Francesca Tandoi Trio feat. Max Ionata | 11.02.2023

Neuburger Rundschau | Peter Abspacher
 

Rom, Zürich, Amsterdam, Stockholm – vier Jazz-Weltstädte und dazwischen der Birdland-Club in der Nicht-ganz-Weltstadt Neuburg. Kurz dazwischen trifft es rein zeitlich ganz gut, auf ihrer Europatournee waren das Francesca Tandoi Trio und der Tenorsaxofonist Max Ionata erst zwei Stunden vor Konzertbeginn aus der Schweiz im Birdland-Club zum Soundcheck eingetroffen, am sehr frühen Sonntagmorgen ging es schon weiter nach Holland.

Kurz dazwischen reingeschoben, das stimmt aber musikalisch gar nicht. Da lieferten die drei jungen Jazzkünstler Francesca Tandoi (Piano, Gesang), Stefano Senni (Bass) und Max Ionata (Saxofon) und der alte Hase Frits Landsbergen am Schlagzeug (den viele als langjährigen Drummer der Dutch Swing College Band lieben) einen tollen Swing und Blues-Auftritt in Neuburg ab. Dieses Quartett ist auf dem Weg zur Championsleague im Jazz.

Und es ist eben nicht nur so aus Freundlichkeit dahingesagt, wenn die großartige Pianistin und Sängerin Francesca Tandoi meint, hier im alten Hofapothekenkeller würden Musiker und Publikum zu einer Einheit des Spielens, Hörens und Fühlens verschmelzen, die es so vielleicht nirgends sonst gibt. Der Zauber des Ortes war an diesem Abend besonders intensiv zu erleben.

Im Spiel dieses Trios mit einem sehr starken Tenorsaxofonisten sind alle Ingredienzien des feinen Jazz zu erleben. Kammermusikalisches Feingefühl, ausgelassene Spiellust, Mut zur Improvisation, technische Brillanz und – vor allem – die Fähigkeit, auch beim großen eigenen Auftritt auf das Ganze zu achten. Da sind feine, disziplinierte junge Jazzer am Werk, unbekümmert und mit viel Können ausgestattet, aber eben keine jungen Wilden, die sich selbst zu allerlei Eskapaden hinreißen lassen, statt vor allem daran zu arbeiten, das Publikum hinzureißen.

Und dazu ein mit allen Wassern des Swing gewaschener alter Hase am Schlagzeug.
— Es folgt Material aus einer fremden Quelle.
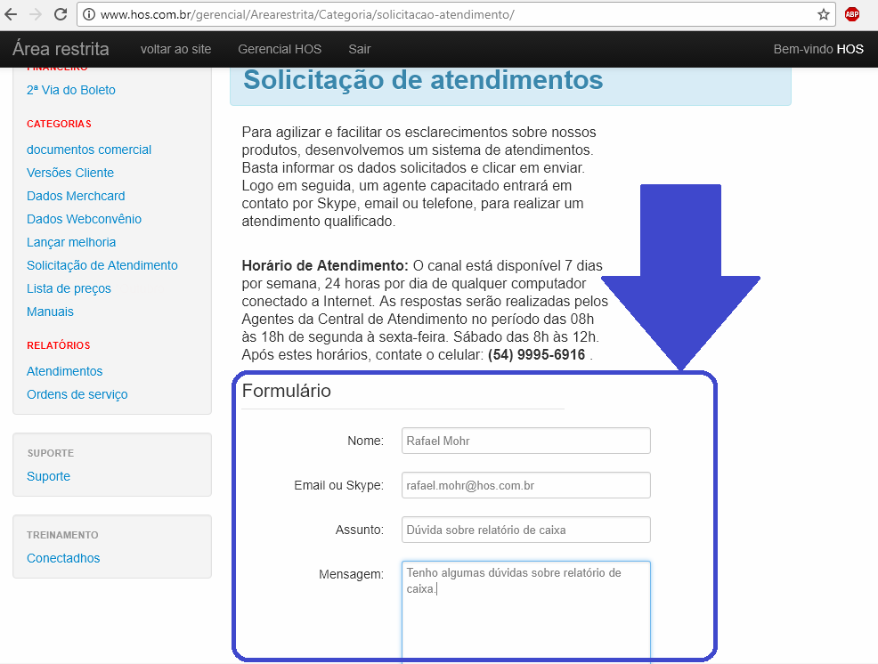This screenshot has width=878, height=664.
Task: Click the 'Conectadhos' training link
Action: pos(63,558)

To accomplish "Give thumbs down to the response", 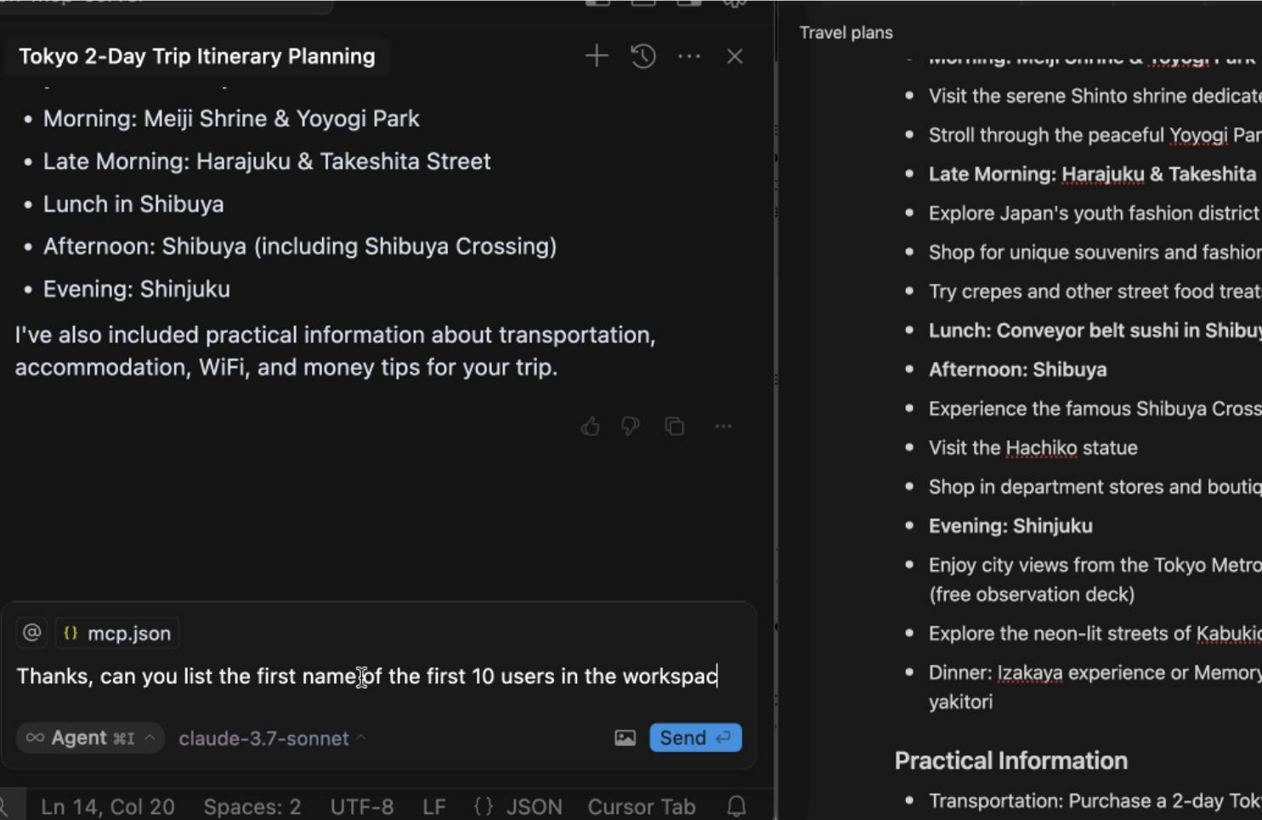I will click(631, 427).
Frits Landsbergen hat meist ein von innen kommendes Lächeln um die Lippen, er freut sich einfach darüber, was die von ihm zum Teil selbst entdeckten und ausgesuchten Jungen da ins Werk setzen. Dass der Mann am Saxofon manchmal des Guten zu viel in den Raum hinausbläst und Feinheiten seiner Mitstreiter überdeckt, lässt sich verschmerzen. Der Saxofonist Max Ionata beweist oft genug, welche intensiven, warmen Sound er zelebrieren kann.
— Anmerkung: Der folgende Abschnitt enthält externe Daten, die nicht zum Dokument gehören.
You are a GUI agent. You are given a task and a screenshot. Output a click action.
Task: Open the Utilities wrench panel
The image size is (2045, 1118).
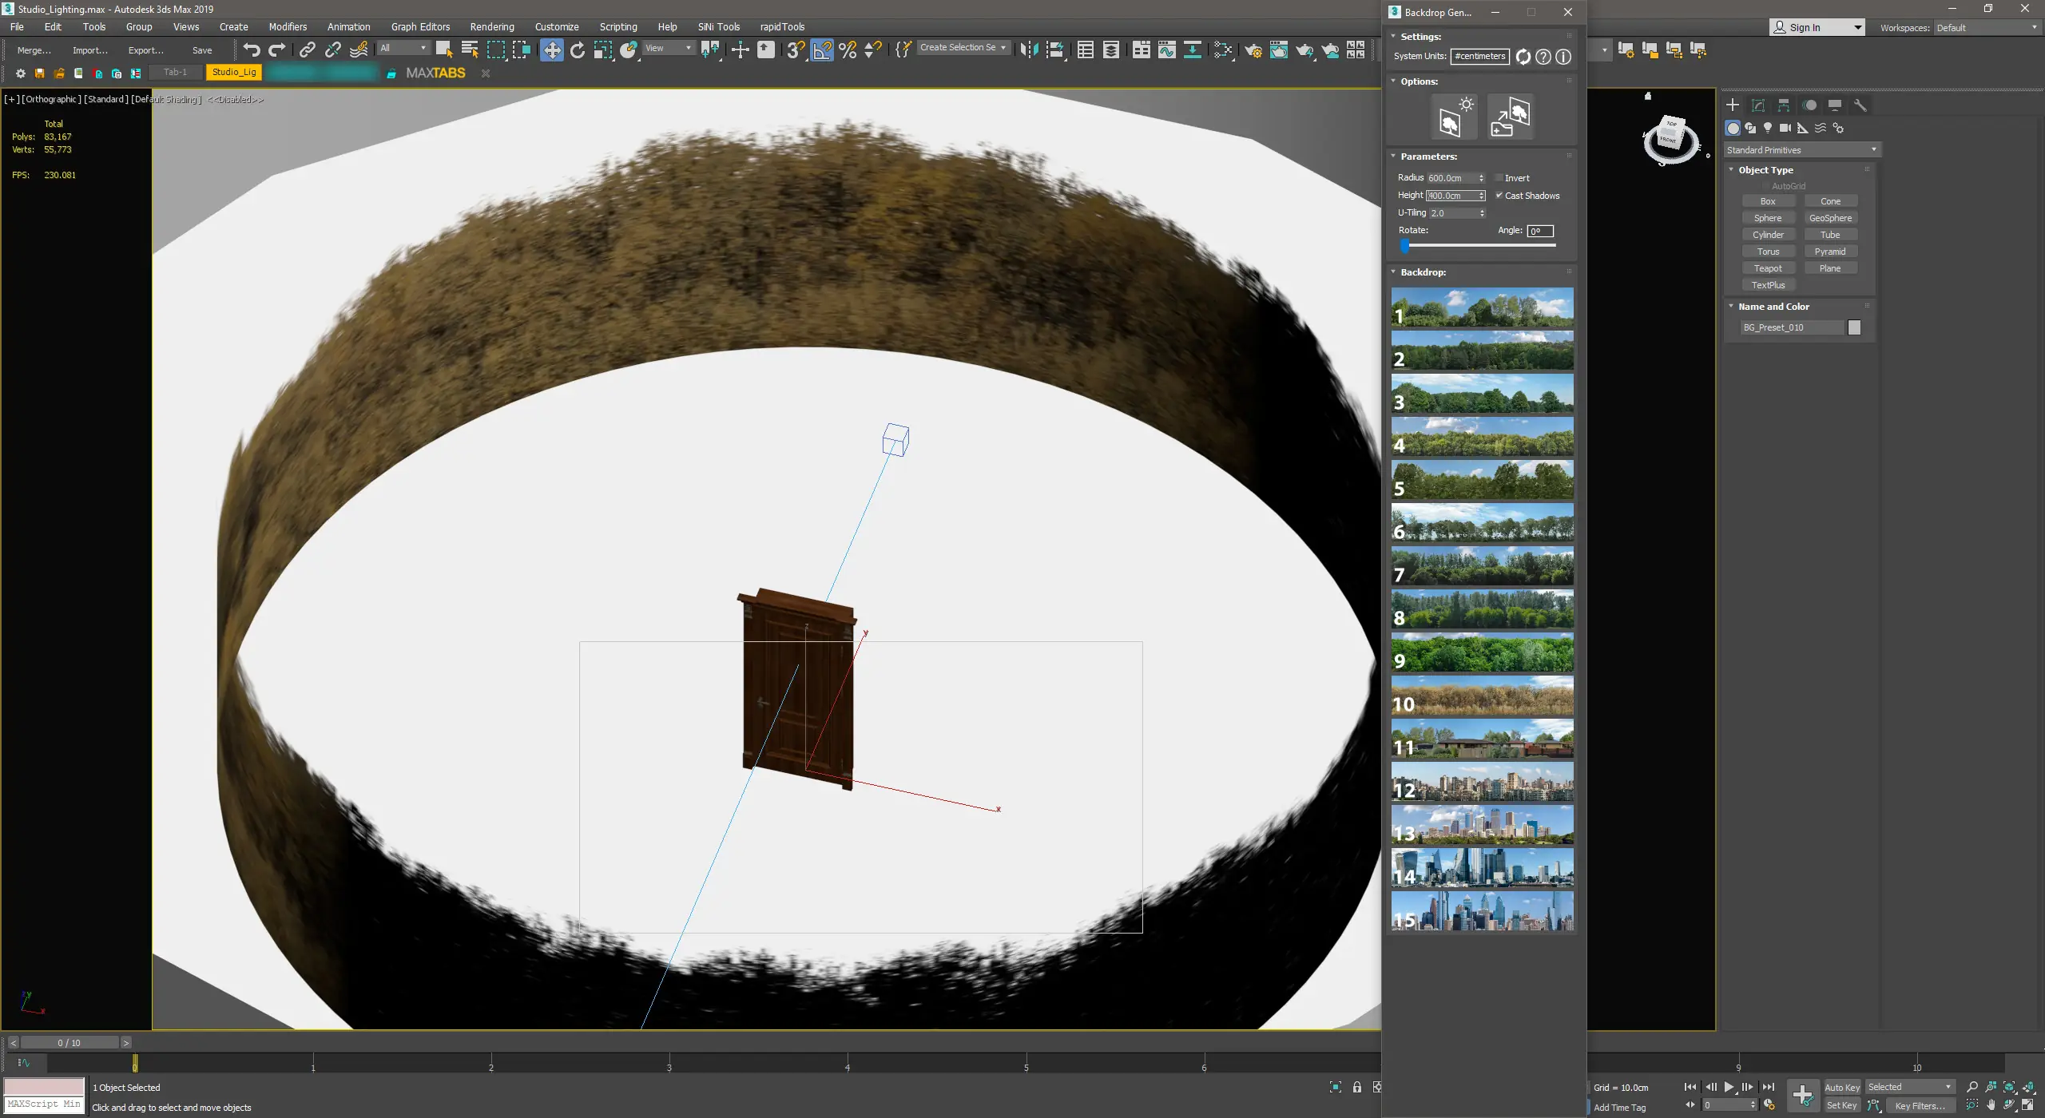coord(1860,105)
Am schönsten vielleicht im bezaubernden Duett mit der Pianistin über das Thema „Tea for two“. Was sich die italienischen Tonzauberer Tandoi und Ionata bei dieser Nummer einfallen lassen, ist herausragend. Der Mann am Saxofon bläst die Grundmelodie in kleinen Zitaten immer wieder im klangvollen Piano vor, original oder raffiniert verfremdet, die Frau am Klavier bricht den Rhythmus und die Melodie auf und setzt sie in neuen, witzigen oder ironisch hingeworfenen Harmonien wieder zusammen. So geht das zum Vergnügen der Zuhörer und der Aktiven hin und her – ein Kabinettstück der musikalischen Hochintelligenz.

Mit ihrem noblen Anschlag und ihrem Gespür für die Intimität dieses Jazzkellers gibt die 31-jährigen Francesca Tandoi bei vielen Nummern den Ton vor. Und mit einer überlegt und im warmen Sound eingesetzten Gesangsstimme, die ohne jedes Forcieren angenehm bis in den letzten Winkel des Kellergewölbes trägt. Wenn Tandoi singt und spielt, wird aus einem eleganten Quartett eine Fünfer-Combo, mit einer fast instrumental geführten Mezzo-Stimme. „Bob`s mood“, „Morning“ oder „Hope“ sind bewegende Nummern, mit Virtuosität und Rasanz, mit innigem Sound in den balladenhaften Passagen und mit Soli von Bass und Schlagzeug, die mit Auftrumpfen und solistischer Eitelkeit nichts, mit musikalischem Anspruch aber sehr viel zu tun haben.

„Hope“ zum Beispiel. Ein leichter, schwebender Gesamtklang, warmes Timbre im Saxofon, innige Melodien der Sängerin, kluger Bass-Sound und ein sehr sensibler Schlagzeuger. Dieses Stück lässt Bangen, Zweifel, auch Anflüge der Verzweiflung anklingen, strahlt aber am Ende genau das aus, was der Titel sagt. Ein wunderbarer Abschluss eines wunderbaren Jazzabends.